• **BRIEF**:
Copy the line with "Otomobil (417, 2174)" and all lines following it through the last line of the entries, exactly as written.

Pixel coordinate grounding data
········

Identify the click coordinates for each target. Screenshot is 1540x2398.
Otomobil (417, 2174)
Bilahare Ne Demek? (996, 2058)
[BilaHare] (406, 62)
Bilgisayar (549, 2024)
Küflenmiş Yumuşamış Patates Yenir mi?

········

• **ANSWER TO THIS TASK**:
Otomobil (417, 2174)
Bilahare Ne Demek? (996, 2058)
[BilaHare] (406, 62)
Bilgisayar (549, 2024)
Küflenmiş Yumuşamış Patates Yenir mi?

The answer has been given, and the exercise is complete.